W takim razie co napisano we wspomnianym artykule? Cóż, „wdepano w ziemię” kilku napastników z tej drużyny. Wykazano, że z takimi zawodnikami klub nie ma co marzyć o znaczących osiągnięciach. Wykazano nieudolność piłkarzy, i to raczej bez „ogródek”. Przewidywania autora artykułu co do przyszłości klubu nie pozostawiają wątpliwości, że gra zawodników regularnie obijanych przez przeciwników oraz mających kłopoty z trafieniem w piłkę, może przyczynić się do klęski Lechii Gdańsk.

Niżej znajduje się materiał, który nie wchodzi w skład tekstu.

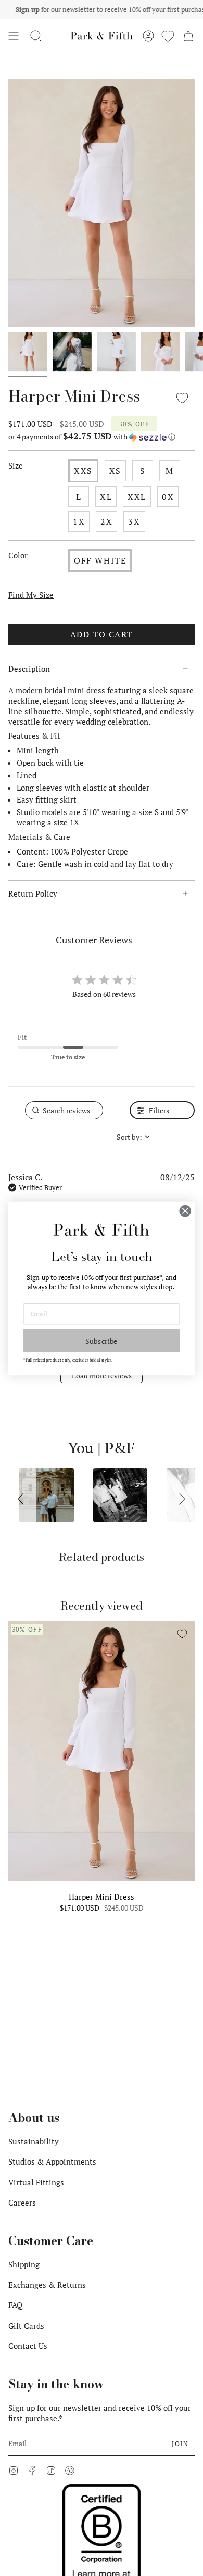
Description (29, 668)
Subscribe (101, 1340)
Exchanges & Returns (47, 2284)
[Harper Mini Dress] (101, 1751)
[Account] (148, 36)
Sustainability (33, 2141)
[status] (64, 1110)
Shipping (24, 2264)
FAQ (15, 2305)
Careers (22, 2202)
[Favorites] (168, 36)
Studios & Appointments (52, 2161)
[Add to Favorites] (182, 397)
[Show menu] (13, 36)
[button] (36, 36)
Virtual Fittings (36, 2182)
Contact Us (27, 2346)
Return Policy (32, 893)
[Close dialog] (185, 1211)
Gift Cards (26, 2325)
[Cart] (188, 36)
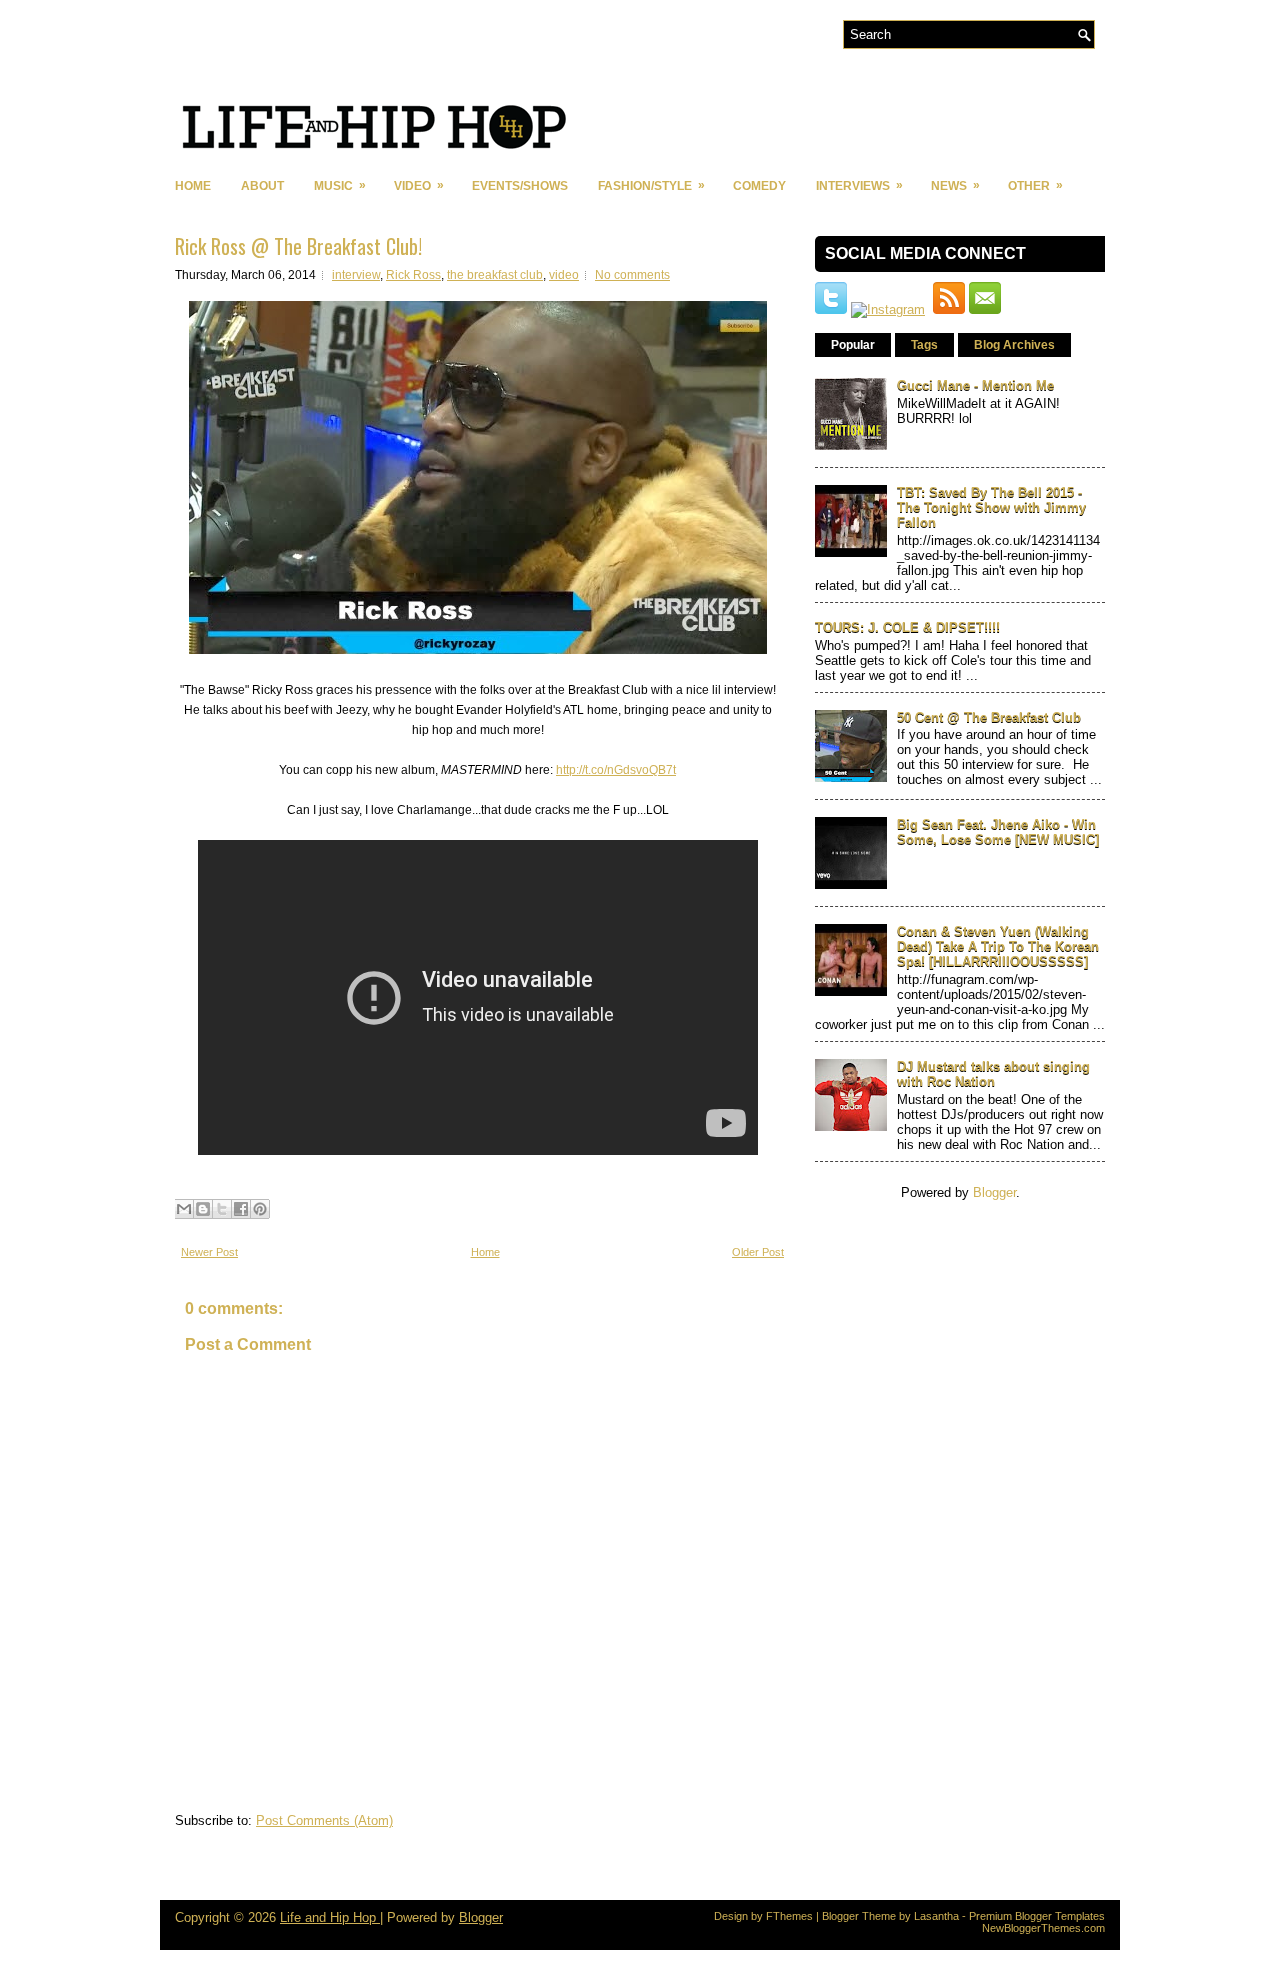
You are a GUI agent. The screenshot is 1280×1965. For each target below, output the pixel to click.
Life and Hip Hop (330, 1917)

Artykuł w Gazecie Wyborczej nie był przychylny dla tutejszego klubu sportowego. Czy jednak jego władze oskarżyły autora o atakowanie polskiej piłki nożnej? Nie. Czy zarzucano mu kalanie środowiska piłkarskiego? Nie. Czy trener Lechii zwymyślał redaktora sportowego na forach internetowych? Nie.

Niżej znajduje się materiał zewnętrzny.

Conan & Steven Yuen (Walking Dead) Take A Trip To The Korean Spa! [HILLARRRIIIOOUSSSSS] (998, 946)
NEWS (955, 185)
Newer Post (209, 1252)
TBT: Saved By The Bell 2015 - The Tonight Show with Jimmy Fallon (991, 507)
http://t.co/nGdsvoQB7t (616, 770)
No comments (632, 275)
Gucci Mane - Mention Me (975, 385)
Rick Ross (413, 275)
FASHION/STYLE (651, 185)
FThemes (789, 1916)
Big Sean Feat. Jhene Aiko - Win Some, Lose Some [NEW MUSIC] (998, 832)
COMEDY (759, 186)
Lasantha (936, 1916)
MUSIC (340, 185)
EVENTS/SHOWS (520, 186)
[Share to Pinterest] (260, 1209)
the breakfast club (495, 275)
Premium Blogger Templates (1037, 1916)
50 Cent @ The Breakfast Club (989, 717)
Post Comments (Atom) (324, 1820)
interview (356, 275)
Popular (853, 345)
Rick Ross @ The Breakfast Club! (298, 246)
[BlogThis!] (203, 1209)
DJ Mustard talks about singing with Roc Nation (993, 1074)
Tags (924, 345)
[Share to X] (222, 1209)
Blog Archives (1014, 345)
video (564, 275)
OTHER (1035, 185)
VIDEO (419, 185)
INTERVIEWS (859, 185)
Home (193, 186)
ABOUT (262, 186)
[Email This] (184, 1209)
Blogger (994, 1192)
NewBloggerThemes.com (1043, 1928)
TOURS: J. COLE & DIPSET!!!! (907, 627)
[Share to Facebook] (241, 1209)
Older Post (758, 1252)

Dziwne? Nie, gdyż powszechnie wiadomo że takie doniesienia prasowe wskazują na faktyczne braki w polskiej piłce nożnej, ujawniają niedociągnięcia szkoleniowe, poruszają problemy klubów sportowych, itp. Czyli w zamyśle autorów, naświetlają sprawy, których wyeliminowanie może przyczynić się do podniesienia poziomu umiejętności zawodników i w konsekwencji do osiągnięcia przez nich lepszych rezultatów. Takie artykuły traktuje się raczej jak wyraz troski o tą dziedzinę sportu
.…
Moje artykuły często kończę jakąś konkluzją. Tym razem jej nie będzie. Proponuję raczej, aby każdy z Czytelników zrobił to we własnym zakresie.
Krzysztof Kledzik
To przypomina ataki personalne pewnych osób w Polsce, jakobym „butami” brutalnie wchodził w czyjeś życie prywatne. Tymczasem na tym blogu dzielę się z Internautami moimi różnymi opiniami o życiu i działalności sportowej naszych zawodniczek i zawodników. Czynię to z punktu widzenia trenera i publicysty. Mam do tego pełne prawo, ponieważ każdy startujący w imprezach szachowych jest osobą publiczną. Nikt więc mi nie zabroni pisać o nich, komentować ich partie, sukcesy i niepowodzenia turniejowe. Nikogo nie obrażam. Czynię to – w przeciwieństwie do innych naszych szachistów – w ramach ogólnie przyjętych zasad savoir-vivre!
Konstruktywna krytyka jak i umiejętność wyciągania z niej wniosków jest nieodzowną częścią rozwoju strony poddanej krytyce.